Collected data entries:

= = =

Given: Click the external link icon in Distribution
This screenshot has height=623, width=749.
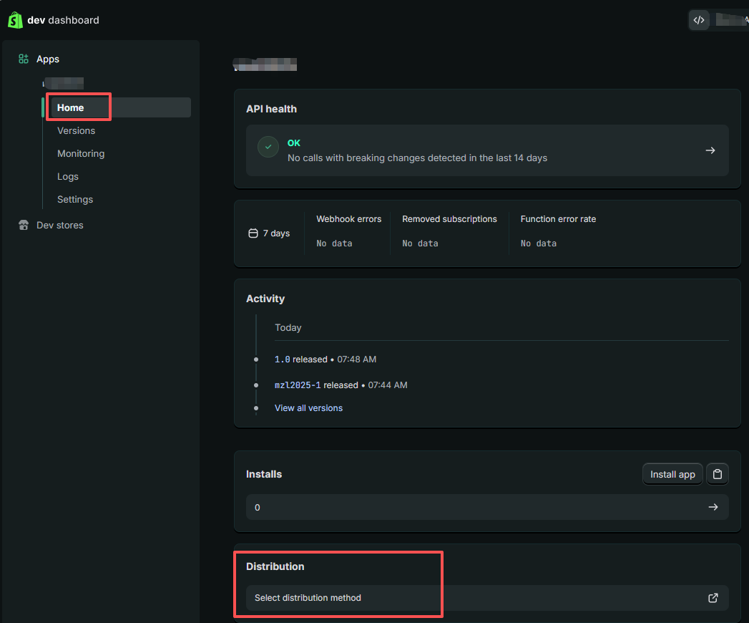Looking at the screenshot, I should click(713, 598).
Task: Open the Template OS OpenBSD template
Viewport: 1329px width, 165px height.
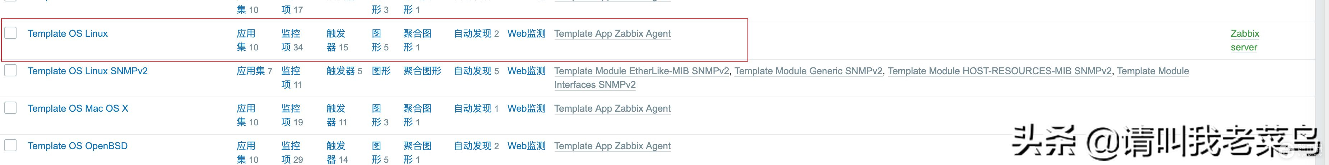Action: pos(77,146)
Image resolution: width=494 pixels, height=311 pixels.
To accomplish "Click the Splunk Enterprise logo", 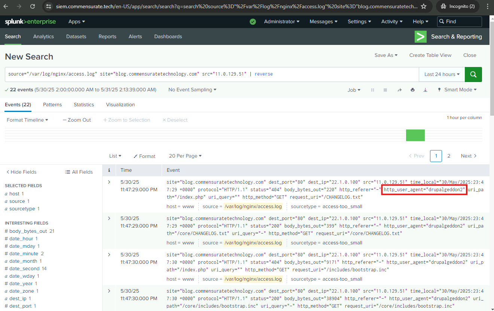I will 30,22.
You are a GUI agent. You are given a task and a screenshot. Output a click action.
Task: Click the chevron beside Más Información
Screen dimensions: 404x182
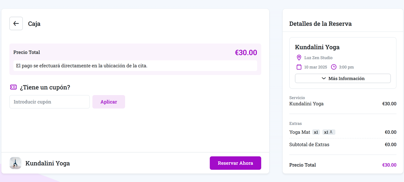324,79
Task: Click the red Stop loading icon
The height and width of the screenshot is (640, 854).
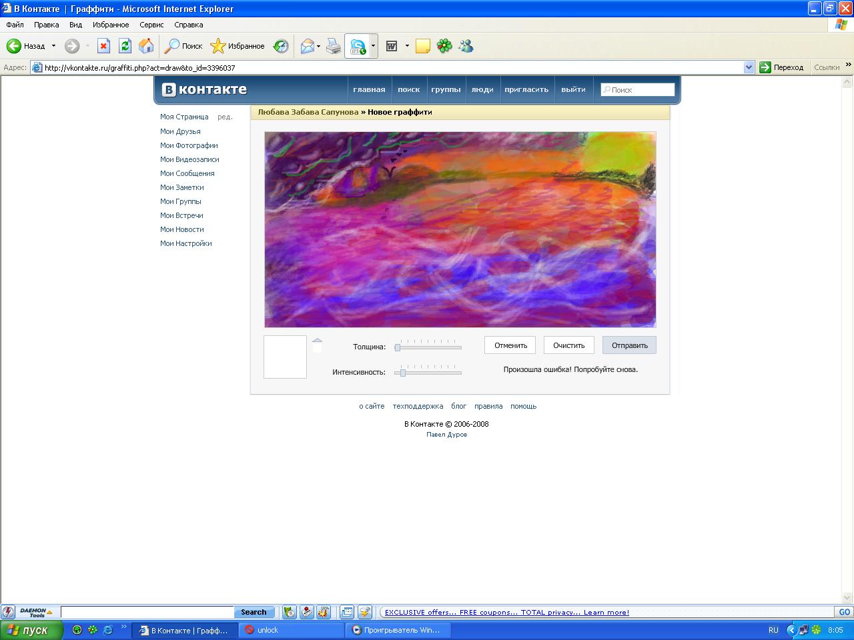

= = =

> [Work order]: Among the records above, find the lines where the word "icon" appears and copy them.

> [Exercise solution]:
Given: Click the external link icon in Distribution
Task: Click the red Stop loading icon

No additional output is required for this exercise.